Important considerations before planning blastocyst stage embryo culture :
  • Blastocyst culture requires excellent quality embryo culture condition in embryology lab.
  • In suboptimal embryo culture condition embryo may show slowing or even arrest of growth , thus may fail to become blastocyst.
  • Couple with less number of embryo may not have sufficient number of embryo for transfer after blastocyst culture . In such couple ‘take home baby rate ‘ per started IVF cycle is more when day 2-3 embryo transfer is done.
  • Similarly embryo with lesser quality on day 2-3 of growth may become more stressed out during blastocyst culture , resulting in lower pregnancy rate per started IVF cycle when compared to day 2-3 embryo transfer.

High Sperm DFI

Sperm DNA Fragmentation Index ( DFI) is measure of damage in sperm DNA.

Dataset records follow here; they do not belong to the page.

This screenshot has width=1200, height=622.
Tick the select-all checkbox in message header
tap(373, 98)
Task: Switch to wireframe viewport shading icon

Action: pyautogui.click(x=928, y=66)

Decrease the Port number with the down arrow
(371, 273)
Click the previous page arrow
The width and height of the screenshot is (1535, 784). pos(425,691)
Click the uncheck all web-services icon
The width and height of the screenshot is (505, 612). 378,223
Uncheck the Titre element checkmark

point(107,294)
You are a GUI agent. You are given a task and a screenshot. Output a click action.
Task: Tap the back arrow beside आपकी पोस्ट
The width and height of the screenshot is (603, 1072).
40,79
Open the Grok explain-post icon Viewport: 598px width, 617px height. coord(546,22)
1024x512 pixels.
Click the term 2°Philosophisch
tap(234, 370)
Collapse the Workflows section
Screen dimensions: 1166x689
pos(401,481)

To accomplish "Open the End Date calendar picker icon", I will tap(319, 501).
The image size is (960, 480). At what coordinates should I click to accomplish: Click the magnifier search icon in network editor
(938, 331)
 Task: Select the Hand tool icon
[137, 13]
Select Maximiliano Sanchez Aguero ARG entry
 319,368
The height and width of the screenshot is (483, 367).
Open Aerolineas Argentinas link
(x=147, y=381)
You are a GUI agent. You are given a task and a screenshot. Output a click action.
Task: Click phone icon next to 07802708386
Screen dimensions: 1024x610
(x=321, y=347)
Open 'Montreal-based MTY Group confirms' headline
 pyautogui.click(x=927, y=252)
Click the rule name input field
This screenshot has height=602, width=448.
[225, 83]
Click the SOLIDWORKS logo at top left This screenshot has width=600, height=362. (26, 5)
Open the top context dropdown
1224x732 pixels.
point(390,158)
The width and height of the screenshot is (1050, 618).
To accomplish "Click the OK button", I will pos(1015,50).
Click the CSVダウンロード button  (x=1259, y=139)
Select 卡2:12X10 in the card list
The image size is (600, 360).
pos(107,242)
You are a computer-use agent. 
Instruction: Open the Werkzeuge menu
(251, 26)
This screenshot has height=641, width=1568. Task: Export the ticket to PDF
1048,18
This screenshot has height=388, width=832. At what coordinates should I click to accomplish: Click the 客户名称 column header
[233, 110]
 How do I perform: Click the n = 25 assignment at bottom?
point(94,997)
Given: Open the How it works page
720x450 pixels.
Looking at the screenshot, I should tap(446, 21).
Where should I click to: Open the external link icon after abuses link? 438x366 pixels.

Sperm DNA fragmentation can affect fertilisation , embryo development & quality and hence the chances of becoming pregnant.


Sperm DNA fragmentation should be checked in couple with following conditions :
  • Recurrent pregnancy loss
  • Recurrent Implantation failure
  • Unexplained infertility
  • Varicocele
  • Exposure to environmental factors
  • Low fertilisation or poor quality embryo during previous IVF
  • Varicocele
  • Male Accessory Gland Infection (MAGI)
  • Exposure to chemotherapy or radiotherapy
  • Exposure to environmental toxins such as lead
  • Exposure to heat
  • Steam bath or working in hot environment
  • Advanced age with infertility issues
Treatment of high sperm DFI is based on correcting identified risk factor :
  • Lifestyle modification
  • Varicocele surgery
  • Treatment of MAGI
  • Antioxidant treatment
  • Maintain short ejaculatory abstinence
  • Sperm selection if couple is going for IVF/ICSI.